**HOW TO COMPLETE THIS TASK**
Write out a word-for-word repetition of the lines that come before the line containing "Task: Select the 7/3XL size cell" in the listing below, along with that line itself, omitting pictures.

· · · ·

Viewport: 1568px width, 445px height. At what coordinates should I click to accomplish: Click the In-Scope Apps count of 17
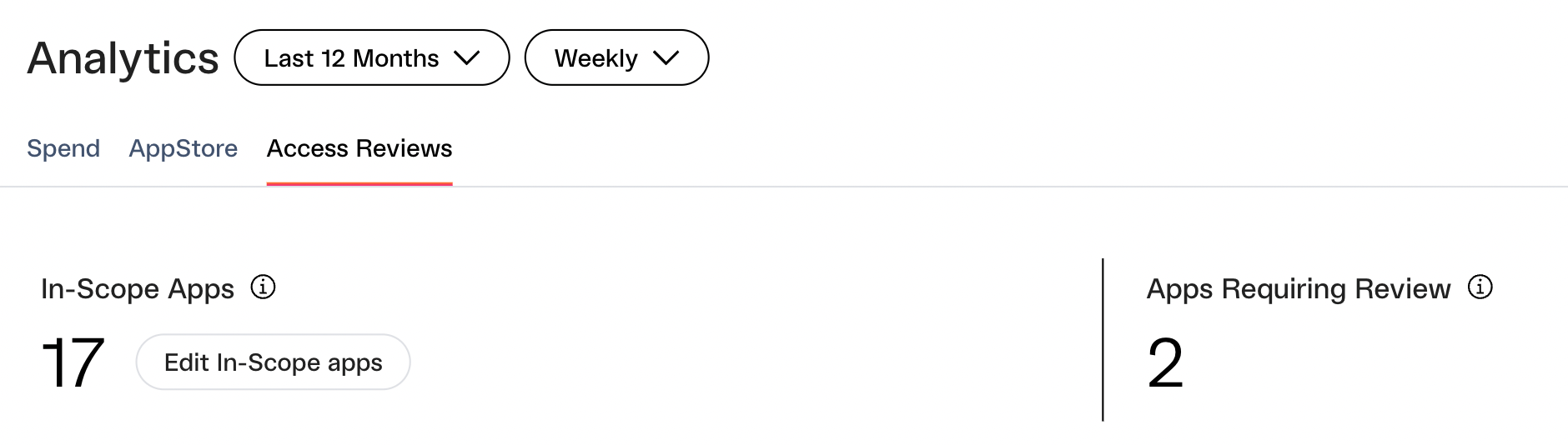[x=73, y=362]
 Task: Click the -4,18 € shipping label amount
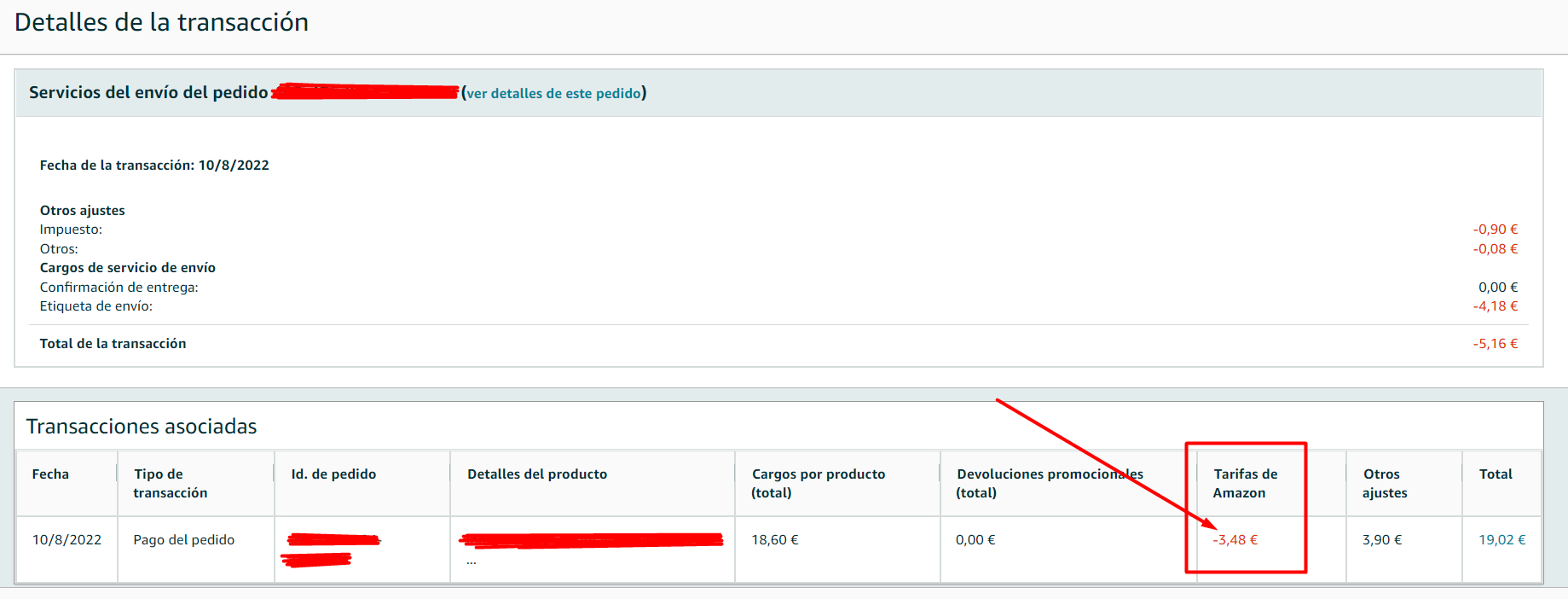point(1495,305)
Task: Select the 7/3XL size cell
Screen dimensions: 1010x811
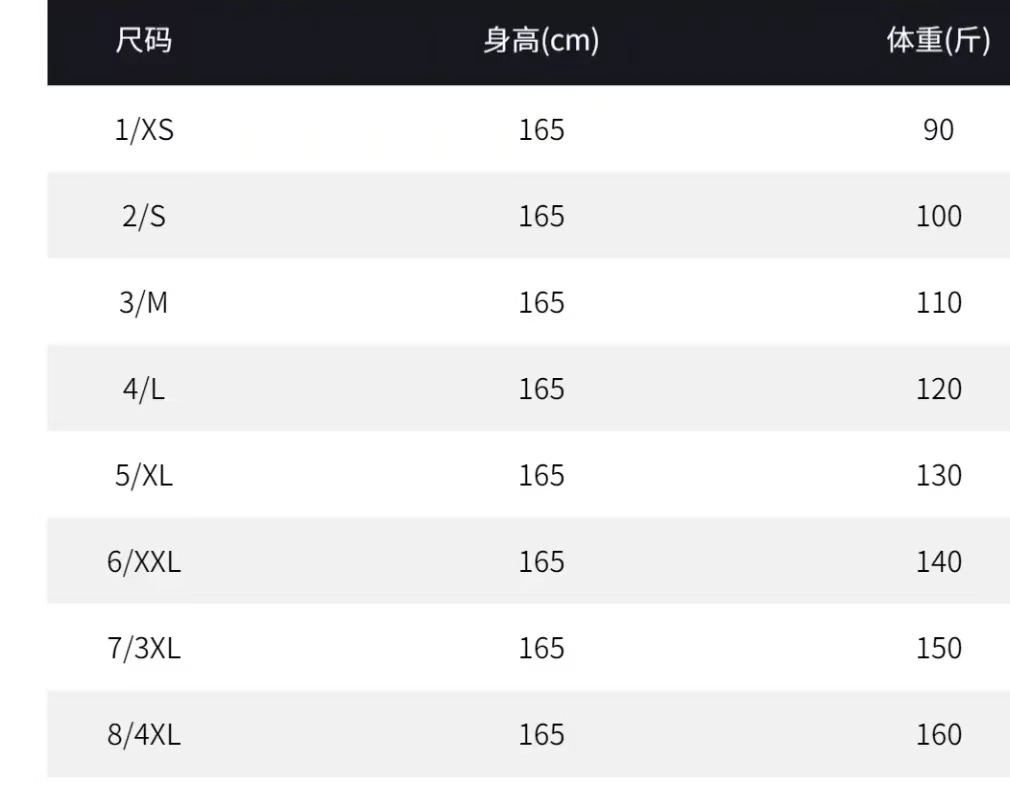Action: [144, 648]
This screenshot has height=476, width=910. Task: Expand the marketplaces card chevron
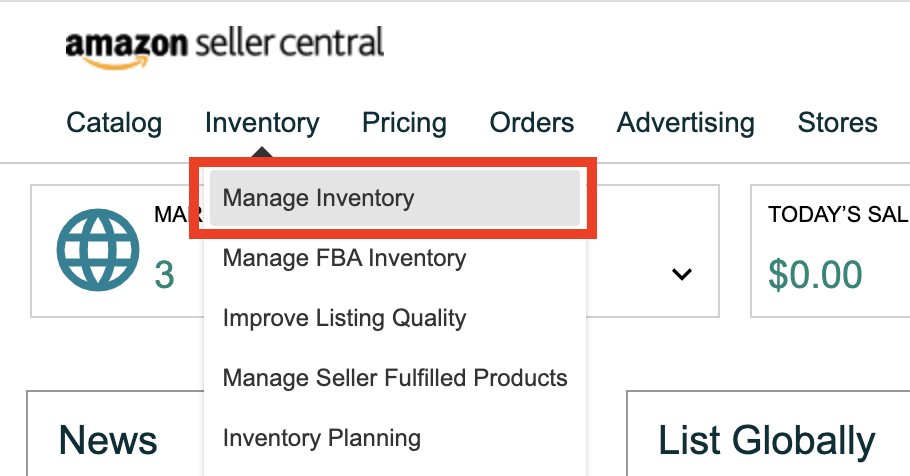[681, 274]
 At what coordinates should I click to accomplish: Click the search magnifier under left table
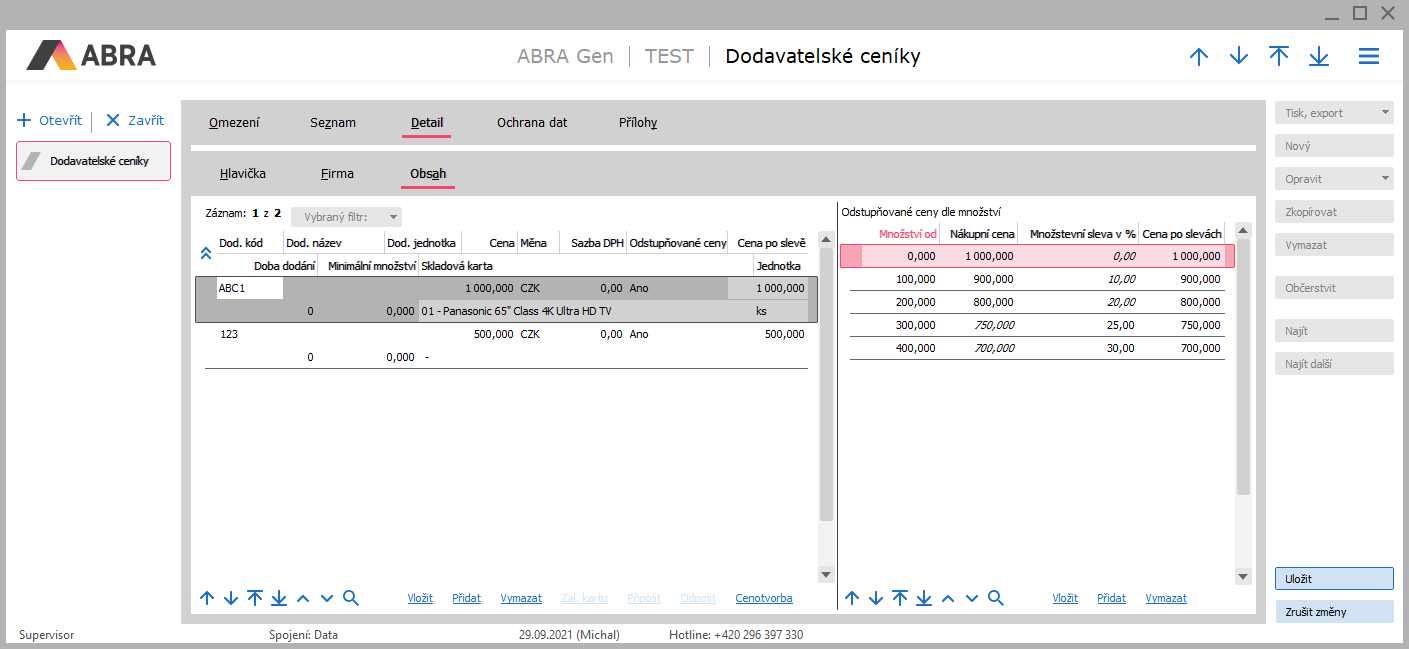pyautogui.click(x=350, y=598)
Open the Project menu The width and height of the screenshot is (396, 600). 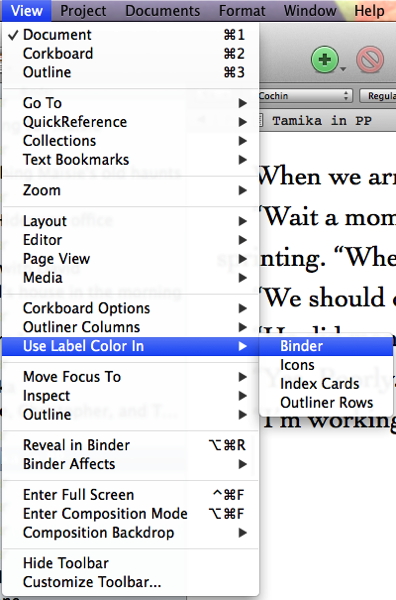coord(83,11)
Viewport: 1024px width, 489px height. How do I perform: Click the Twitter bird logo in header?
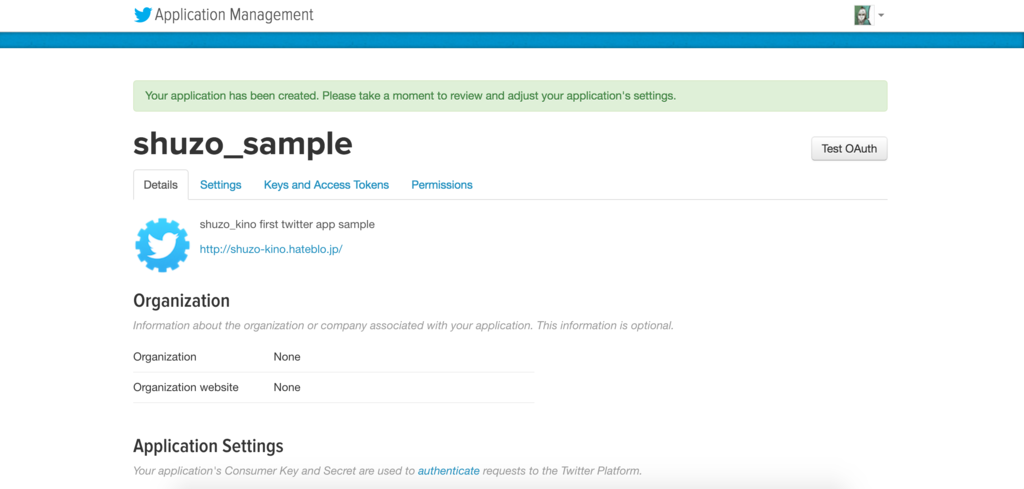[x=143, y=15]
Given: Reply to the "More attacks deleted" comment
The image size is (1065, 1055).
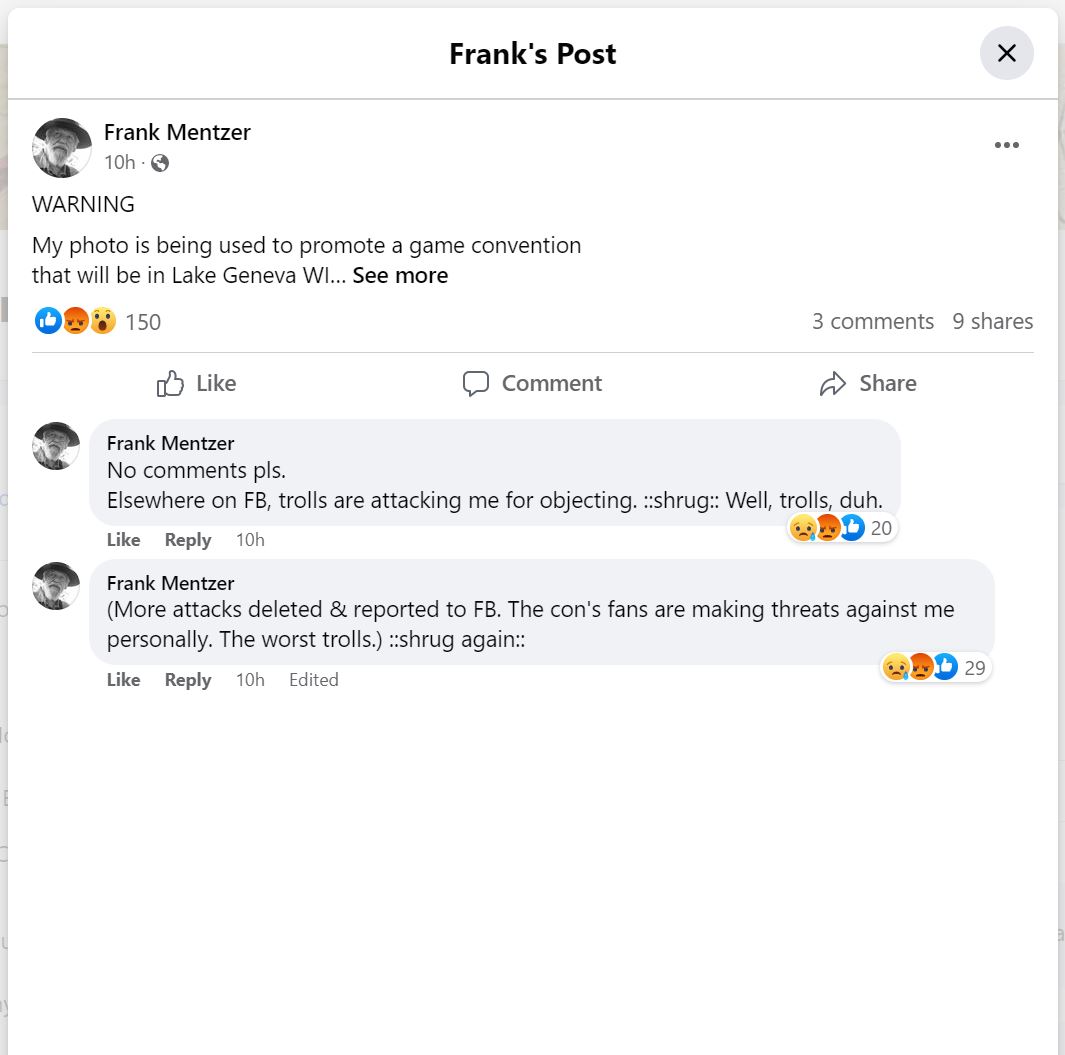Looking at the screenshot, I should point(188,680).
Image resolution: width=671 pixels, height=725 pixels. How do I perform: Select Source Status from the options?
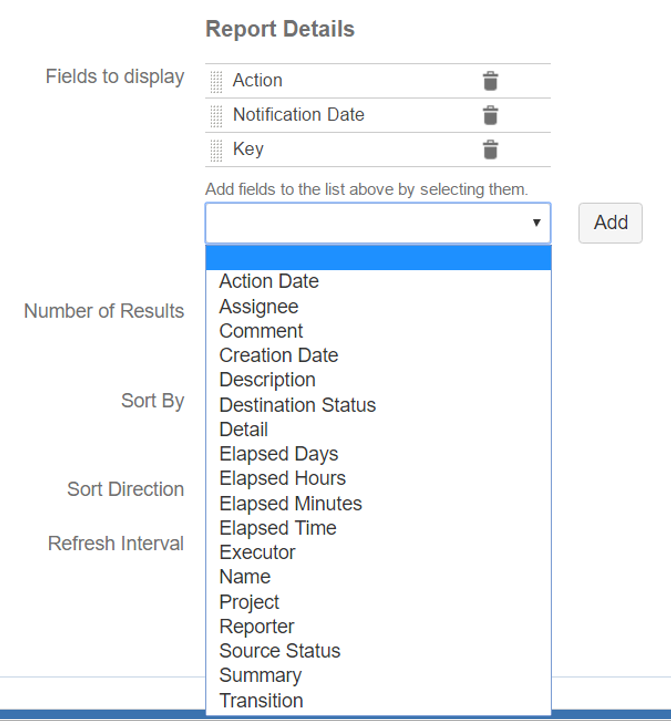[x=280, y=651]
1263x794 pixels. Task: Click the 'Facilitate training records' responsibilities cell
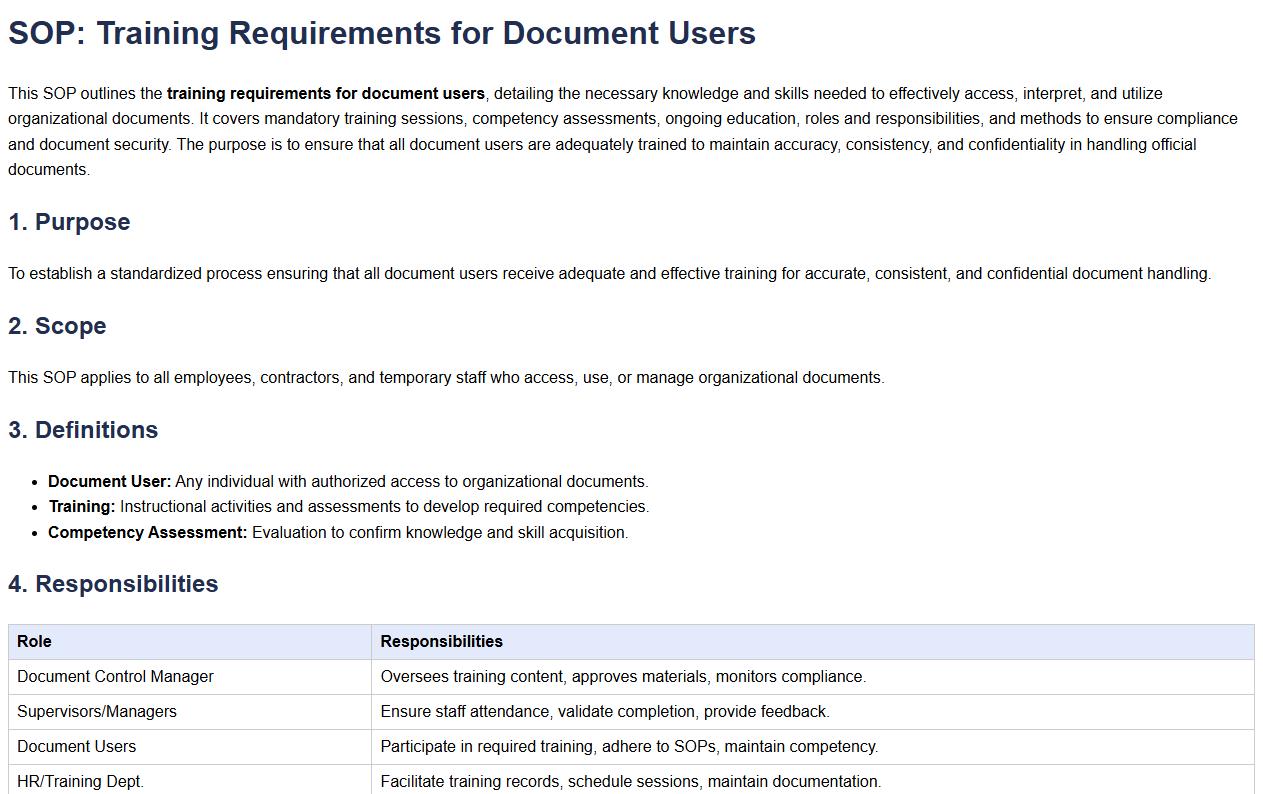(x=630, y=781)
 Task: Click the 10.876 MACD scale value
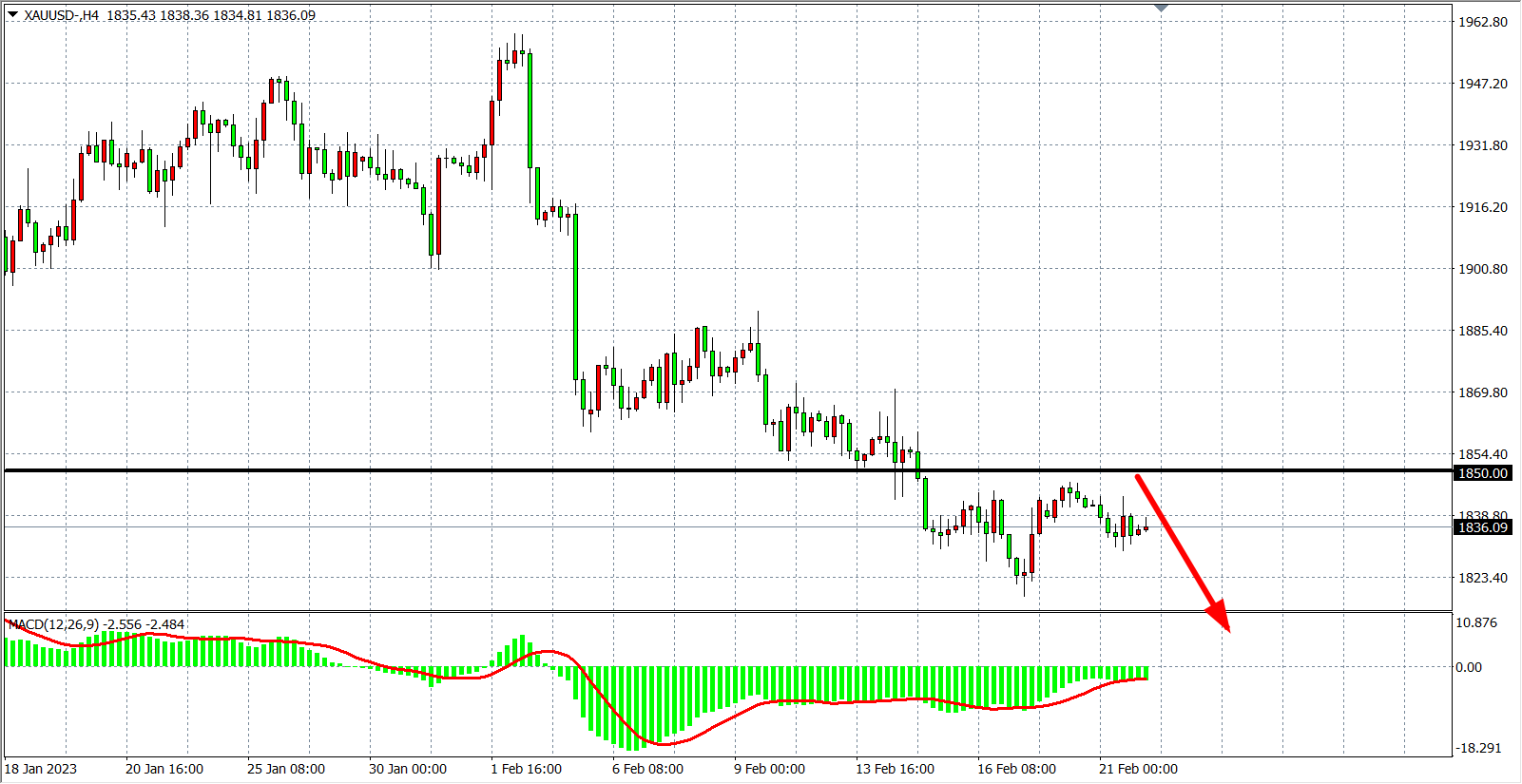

· · · ·

**EXERCISE OUTPUT**
Viewport: 1568px width, 445px height. At what coordinates should I click to accomplish: Click the In-Scope Apps count of 17
[x=73, y=362]
 Task: Click the -4,18 € shipping label amount
point(1495,305)
Task: Select the 7/3XL size cell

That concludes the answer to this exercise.